Maersk performance in the second quarter hurt by lower oil prices and reduced shipping rates. Oil division dealt a blow by a pass-over in Qatar. By Sheila_Fitzgerald/Shutterstock
COPENHAGEN, Denmark, Aug. 12 (UPI) -- Danish shipping and oil company A.P. Moller-Maersk said its revenue declined more than 10 percent in the second quarter because of the decline in oil prices.
The group said its profit of $134 million for the second quarter was "significantly lower" than the same period last year and revenue declined 16 percent year-on-year to $1.7 billion because of a 24 percent decline in freight rates and a 26 percent decline in crude oil prices.
Its oil division in May announced plans to cut about 40 positions from its regional offices.

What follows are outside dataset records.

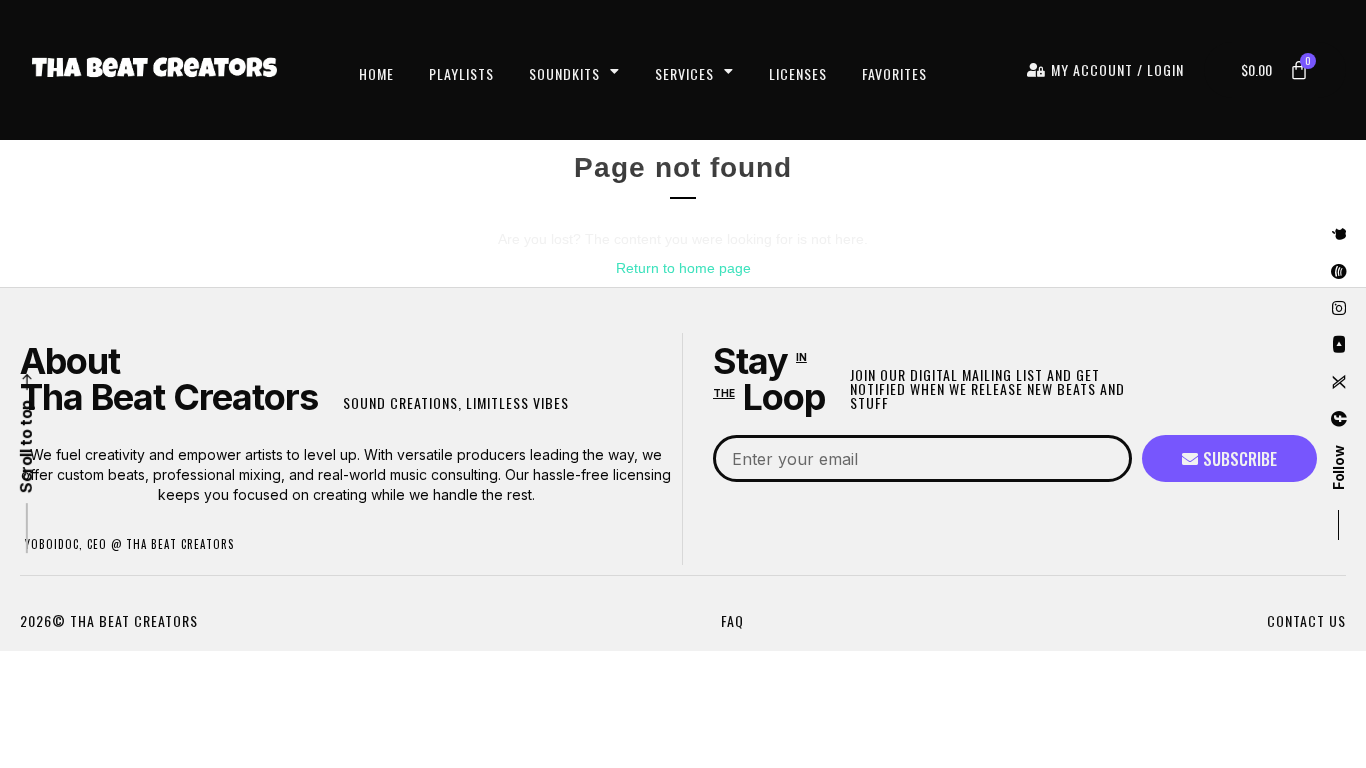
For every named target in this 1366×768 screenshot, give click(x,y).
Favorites (894, 73)
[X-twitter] (1339, 383)
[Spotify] (1339, 272)
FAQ (732, 620)
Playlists (461, 73)
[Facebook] (1339, 420)
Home (376, 73)
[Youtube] (1339, 346)
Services (684, 73)
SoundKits (564, 73)
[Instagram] (1339, 309)
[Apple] (1339, 235)
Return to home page (683, 268)
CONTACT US (1306, 620)
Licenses (798, 73)
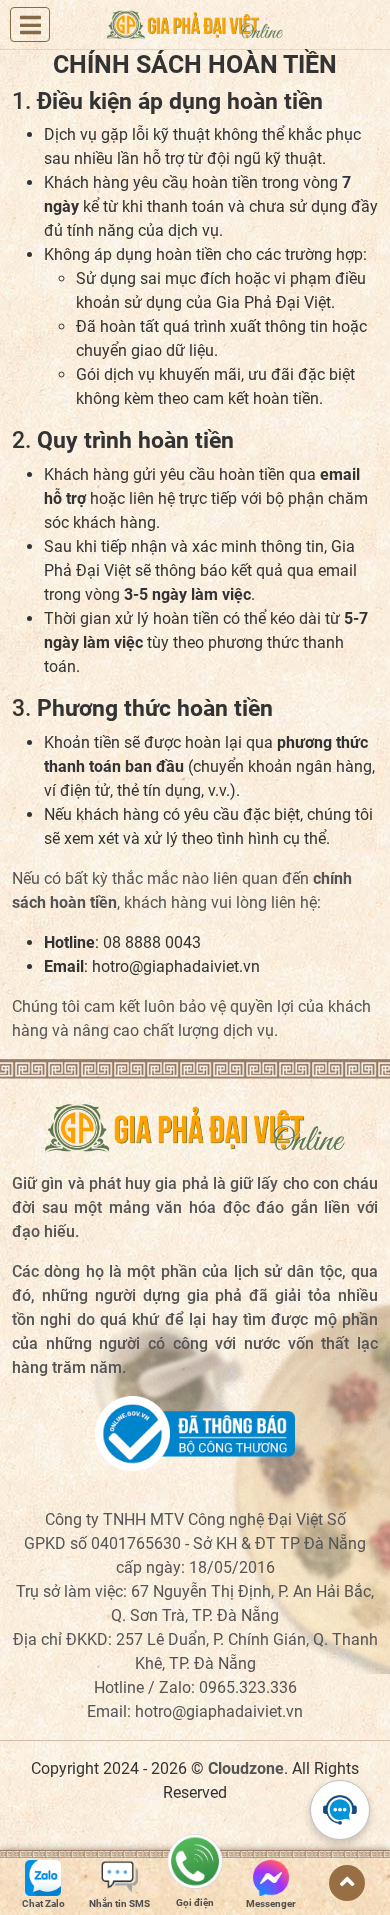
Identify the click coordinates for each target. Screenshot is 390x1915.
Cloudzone (246, 1768)
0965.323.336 (248, 1687)
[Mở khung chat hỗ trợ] (340, 1810)
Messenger (271, 1903)
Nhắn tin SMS (119, 1903)
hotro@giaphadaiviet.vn (219, 1711)
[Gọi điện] (195, 1867)
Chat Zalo (43, 1903)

Despite efforts to cut costs already, the company said lower oil prices continued to put pressure on its earnings. In its quarterly statement, the company said Maersk Oil had a strong record in operational performance.

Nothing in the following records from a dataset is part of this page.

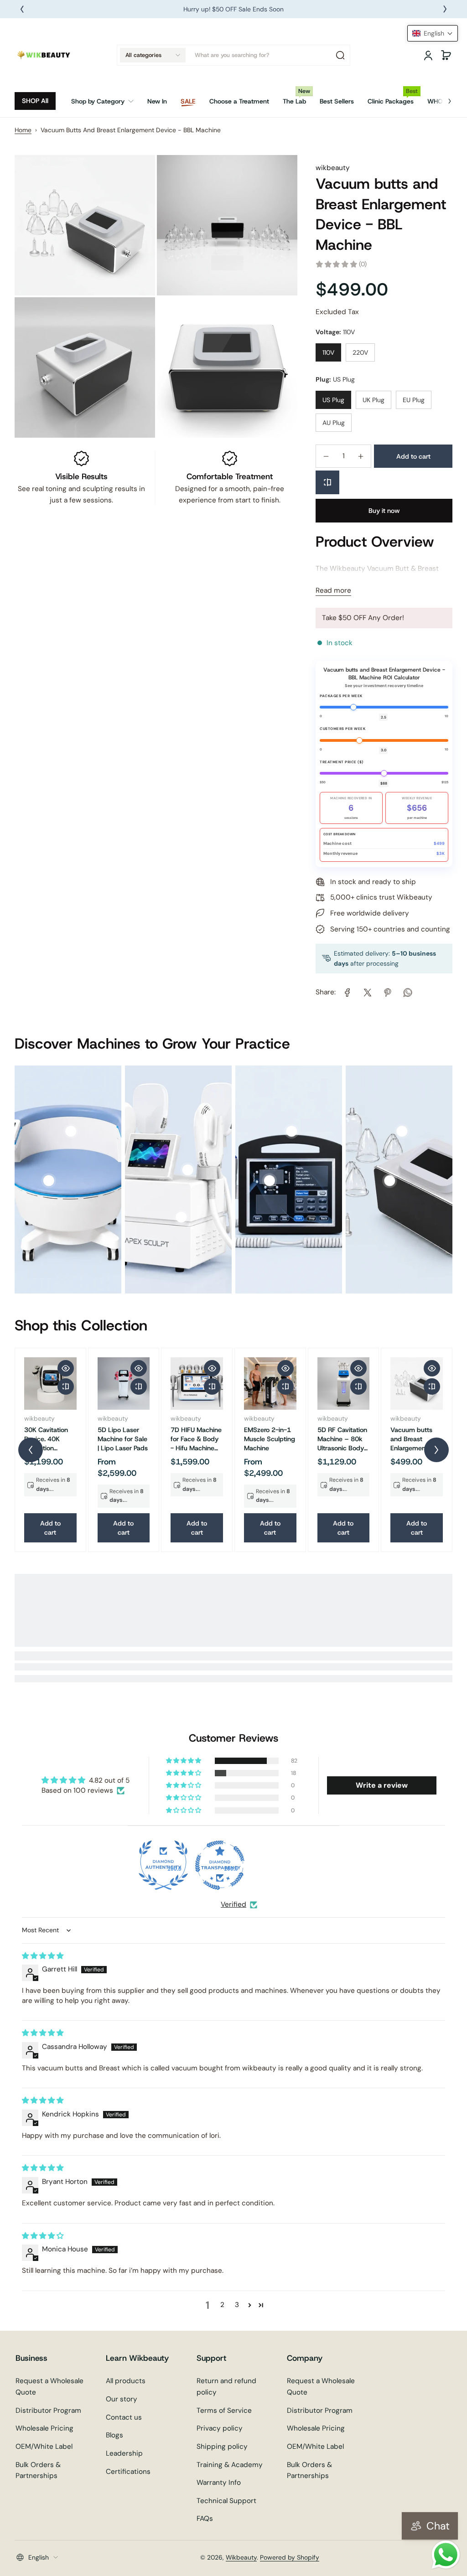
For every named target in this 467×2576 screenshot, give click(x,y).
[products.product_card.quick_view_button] (65, 1368)
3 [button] (237, 2304)
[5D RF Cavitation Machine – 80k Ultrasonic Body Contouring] (343, 1383)
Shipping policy (222, 2446)
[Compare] (327, 482)
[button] (153, 55)
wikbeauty (333, 167)
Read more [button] (333, 590)
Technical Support (226, 2500)
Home (23, 130)
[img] (42, 1955)
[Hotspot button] (48, 1180)
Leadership (124, 2453)
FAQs (205, 2518)
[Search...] (340, 55)
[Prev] (22, 9)
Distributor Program (48, 2410)
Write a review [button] (382, 1785)
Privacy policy (220, 2428)
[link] (105, 101)
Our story (121, 2399)
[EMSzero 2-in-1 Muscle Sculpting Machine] (270, 1383)
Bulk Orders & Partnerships (38, 2470)
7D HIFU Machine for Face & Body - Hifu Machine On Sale (196, 1439)
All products (125, 2380)
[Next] (445, 9)
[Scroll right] (443, 97)
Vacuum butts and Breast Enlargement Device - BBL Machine (411, 1439)
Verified (233, 1904)
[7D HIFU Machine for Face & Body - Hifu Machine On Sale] (197, 1383)
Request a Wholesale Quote (49, 2386)
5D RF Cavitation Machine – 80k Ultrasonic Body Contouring (342, 1439)
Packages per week (341, 695)
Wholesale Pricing (44, 2428)
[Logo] (44, 55)
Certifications (128, 2471)
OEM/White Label (44, 2446)
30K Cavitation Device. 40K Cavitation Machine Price (46, 1439)
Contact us (124, 2417)
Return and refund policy (226, 2386)
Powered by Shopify (289, 2557)
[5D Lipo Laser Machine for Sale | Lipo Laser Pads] (124, 1383)
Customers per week (342, 728)
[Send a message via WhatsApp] (445, 2554)
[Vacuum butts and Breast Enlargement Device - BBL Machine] (416, 1383)
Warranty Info (219, 2482)
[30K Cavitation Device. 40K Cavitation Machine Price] (50, 1383)
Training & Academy (230, 2464)
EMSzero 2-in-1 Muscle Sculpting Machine (269, 1439)
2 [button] (222, 2304)
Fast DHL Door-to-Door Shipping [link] (233, 9)
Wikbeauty (241, 2557)
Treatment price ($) (341, 762)
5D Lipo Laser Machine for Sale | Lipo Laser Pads (123, 1439)
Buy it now (384, 510)
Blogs (114, 2435)
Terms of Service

"Cost reductions are progressing ahead of plan with closure of the offices in Brazil and the United States as well as headcount reductions primarily in our headquarters, Kazakhstan, Norway, the United States and Angola," the company said.
The oil division suffered a blow in June when it was passed over for a joint venture opportunity in the al-Shaheen oil field in Qatar. The company is redeploying staff in Qatar to other sections of its global portfolio.
Maersk Oil made a profit of $102 million, against $345 million this time last year, but said its equity production was higher by more than 10 percent. It expects to break even if the price of oil ranges between $40 and $45 per barrel, relatively on par with recent trends. Exploration costs, meanwhile, are expected to come in well below last year.
The company in June advanced on a restructuring plan by sidelining top executives and suggesting it could split off its business units into separate groups. In its latest statement, the company said its strategy remains unchanged until the strategic review is finalized.